- Stated exercise:
Retype the following data verbatim, beginning at the line that contains "Task: Click the horizontal" and stopping after the line that contains "Action: pyautogui.click(x=1076, y=111)".

- Data to process:
——————

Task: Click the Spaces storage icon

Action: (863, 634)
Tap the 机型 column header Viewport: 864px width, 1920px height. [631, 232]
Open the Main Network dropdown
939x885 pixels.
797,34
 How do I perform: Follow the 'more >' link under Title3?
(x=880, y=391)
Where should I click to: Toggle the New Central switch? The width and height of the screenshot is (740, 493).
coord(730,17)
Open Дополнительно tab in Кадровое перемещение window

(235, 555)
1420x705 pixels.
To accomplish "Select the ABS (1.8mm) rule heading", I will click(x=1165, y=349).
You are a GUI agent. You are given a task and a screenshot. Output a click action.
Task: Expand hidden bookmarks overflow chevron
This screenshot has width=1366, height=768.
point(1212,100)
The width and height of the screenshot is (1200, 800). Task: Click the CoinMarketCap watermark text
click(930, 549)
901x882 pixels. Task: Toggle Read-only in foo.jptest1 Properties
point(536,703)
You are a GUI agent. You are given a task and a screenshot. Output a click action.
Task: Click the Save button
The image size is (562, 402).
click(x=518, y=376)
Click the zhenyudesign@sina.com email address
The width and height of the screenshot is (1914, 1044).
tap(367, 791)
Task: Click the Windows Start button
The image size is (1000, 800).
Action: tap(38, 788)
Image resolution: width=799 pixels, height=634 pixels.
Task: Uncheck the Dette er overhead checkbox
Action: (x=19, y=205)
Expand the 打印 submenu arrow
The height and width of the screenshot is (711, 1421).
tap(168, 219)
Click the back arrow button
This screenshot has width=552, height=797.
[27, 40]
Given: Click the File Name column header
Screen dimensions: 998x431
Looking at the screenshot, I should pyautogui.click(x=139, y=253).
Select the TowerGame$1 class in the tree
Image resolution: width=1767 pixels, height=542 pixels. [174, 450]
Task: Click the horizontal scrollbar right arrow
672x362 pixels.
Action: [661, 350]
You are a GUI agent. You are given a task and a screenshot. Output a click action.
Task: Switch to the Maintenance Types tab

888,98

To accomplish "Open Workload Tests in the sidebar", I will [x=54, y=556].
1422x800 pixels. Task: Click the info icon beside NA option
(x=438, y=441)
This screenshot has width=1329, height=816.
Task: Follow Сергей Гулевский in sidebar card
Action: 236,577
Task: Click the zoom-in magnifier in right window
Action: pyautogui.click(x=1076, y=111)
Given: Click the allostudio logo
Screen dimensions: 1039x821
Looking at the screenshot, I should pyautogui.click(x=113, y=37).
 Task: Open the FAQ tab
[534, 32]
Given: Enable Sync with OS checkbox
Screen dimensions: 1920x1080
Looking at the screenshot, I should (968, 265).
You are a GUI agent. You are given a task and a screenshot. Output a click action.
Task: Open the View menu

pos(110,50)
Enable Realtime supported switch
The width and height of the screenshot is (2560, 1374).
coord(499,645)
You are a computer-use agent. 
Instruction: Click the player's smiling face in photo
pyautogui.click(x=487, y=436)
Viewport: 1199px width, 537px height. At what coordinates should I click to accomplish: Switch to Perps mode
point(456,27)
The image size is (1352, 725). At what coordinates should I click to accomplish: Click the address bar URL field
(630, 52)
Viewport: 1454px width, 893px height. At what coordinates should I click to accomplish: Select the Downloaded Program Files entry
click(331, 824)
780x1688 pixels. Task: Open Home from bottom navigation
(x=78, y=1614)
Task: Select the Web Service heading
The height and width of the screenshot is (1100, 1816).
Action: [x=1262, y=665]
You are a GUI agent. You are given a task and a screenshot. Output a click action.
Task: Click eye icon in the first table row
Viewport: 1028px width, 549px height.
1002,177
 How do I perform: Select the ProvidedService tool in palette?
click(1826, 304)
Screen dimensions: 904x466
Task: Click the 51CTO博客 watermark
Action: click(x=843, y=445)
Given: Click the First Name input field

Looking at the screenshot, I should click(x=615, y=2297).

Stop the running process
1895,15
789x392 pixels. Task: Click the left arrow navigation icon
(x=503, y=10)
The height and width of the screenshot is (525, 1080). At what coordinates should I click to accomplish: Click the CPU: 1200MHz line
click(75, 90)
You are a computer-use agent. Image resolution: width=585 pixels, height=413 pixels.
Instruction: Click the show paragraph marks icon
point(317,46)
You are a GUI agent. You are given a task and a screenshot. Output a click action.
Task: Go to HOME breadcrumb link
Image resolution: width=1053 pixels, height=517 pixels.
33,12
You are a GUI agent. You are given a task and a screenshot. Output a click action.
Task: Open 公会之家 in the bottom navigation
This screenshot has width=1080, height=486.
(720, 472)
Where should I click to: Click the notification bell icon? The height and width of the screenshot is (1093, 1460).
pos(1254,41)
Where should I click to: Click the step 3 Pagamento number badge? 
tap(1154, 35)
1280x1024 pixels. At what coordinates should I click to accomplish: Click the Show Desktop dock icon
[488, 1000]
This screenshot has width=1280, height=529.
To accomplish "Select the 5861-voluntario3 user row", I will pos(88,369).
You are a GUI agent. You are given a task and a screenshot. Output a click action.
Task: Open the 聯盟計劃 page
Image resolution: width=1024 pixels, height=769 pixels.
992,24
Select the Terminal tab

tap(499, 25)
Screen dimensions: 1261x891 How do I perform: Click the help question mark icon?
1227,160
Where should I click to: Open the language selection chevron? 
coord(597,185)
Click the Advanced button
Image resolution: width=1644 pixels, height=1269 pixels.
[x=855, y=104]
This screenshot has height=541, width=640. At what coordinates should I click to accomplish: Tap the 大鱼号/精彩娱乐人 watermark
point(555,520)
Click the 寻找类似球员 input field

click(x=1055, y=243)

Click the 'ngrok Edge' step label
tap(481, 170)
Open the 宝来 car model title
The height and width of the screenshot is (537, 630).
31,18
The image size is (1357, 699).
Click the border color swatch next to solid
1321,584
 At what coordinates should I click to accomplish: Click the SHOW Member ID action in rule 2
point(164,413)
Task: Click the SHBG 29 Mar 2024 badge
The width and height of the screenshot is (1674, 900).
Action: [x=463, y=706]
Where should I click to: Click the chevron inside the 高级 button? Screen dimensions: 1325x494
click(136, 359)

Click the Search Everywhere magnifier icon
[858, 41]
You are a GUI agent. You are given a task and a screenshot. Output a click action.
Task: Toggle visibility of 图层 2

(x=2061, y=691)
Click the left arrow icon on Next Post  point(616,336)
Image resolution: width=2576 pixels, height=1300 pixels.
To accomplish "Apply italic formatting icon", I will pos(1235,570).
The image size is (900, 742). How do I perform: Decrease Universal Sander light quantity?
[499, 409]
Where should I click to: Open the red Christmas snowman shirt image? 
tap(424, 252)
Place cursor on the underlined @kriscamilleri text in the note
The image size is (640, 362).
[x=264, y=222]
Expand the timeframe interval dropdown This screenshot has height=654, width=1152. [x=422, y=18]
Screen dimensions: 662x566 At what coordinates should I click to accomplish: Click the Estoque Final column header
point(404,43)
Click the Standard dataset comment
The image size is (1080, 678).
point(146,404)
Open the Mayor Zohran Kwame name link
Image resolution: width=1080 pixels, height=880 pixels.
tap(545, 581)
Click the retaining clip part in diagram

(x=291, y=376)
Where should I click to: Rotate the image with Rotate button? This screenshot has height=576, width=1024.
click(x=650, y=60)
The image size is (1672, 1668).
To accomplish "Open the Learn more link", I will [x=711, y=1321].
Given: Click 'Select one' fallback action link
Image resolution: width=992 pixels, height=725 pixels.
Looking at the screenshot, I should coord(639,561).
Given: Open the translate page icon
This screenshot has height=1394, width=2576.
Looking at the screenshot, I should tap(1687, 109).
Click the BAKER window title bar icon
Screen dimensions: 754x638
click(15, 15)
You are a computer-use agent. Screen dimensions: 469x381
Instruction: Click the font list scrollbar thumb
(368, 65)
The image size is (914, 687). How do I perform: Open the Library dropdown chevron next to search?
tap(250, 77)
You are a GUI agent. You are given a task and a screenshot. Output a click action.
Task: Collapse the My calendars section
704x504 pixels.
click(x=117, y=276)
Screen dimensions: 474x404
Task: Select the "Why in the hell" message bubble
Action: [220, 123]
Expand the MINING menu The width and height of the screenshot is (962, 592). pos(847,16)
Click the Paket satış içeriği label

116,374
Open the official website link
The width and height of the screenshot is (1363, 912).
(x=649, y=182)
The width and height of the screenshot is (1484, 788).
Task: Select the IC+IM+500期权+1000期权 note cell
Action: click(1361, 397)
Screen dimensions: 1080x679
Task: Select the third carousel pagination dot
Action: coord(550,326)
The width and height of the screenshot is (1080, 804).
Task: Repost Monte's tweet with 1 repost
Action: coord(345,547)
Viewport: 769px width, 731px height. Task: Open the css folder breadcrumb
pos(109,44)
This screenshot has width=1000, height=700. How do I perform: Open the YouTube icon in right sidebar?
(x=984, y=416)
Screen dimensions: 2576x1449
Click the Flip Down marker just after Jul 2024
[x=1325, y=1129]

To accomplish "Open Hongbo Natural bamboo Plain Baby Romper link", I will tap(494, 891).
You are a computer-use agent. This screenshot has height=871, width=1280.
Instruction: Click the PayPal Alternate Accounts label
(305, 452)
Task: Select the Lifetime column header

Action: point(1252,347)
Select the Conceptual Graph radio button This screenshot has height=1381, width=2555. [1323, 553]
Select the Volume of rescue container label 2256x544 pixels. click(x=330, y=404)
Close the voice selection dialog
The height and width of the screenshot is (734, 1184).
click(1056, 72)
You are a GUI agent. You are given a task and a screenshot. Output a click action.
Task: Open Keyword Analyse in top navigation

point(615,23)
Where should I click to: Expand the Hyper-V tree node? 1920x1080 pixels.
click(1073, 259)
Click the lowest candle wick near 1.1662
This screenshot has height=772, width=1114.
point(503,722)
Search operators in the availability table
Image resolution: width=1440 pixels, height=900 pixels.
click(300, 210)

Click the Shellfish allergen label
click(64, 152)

——————

- Task output:
Task: Click the horizontal scrollbar right arrow
672x362 pixels.
Action: [661, 350]
You are a GUI agent. You are given a task and a screenshot. Output a click action.
Task: Switch to the Maintenance Types tab

888,98

To accomplish "Open Workload Tests in the sidebar", I will [x=54, y=556].
1422x800 pixels. Task: Click the info icon beside NA option
(x=438, y=441)
This screenshot has width=1329, height=816.
Task: Follow Сергей Гулевский in sidebar card
Action: 236,577
Task: Click the zoom-in magnifier in right window
Action: pyautogui.click(x=1076, y=111)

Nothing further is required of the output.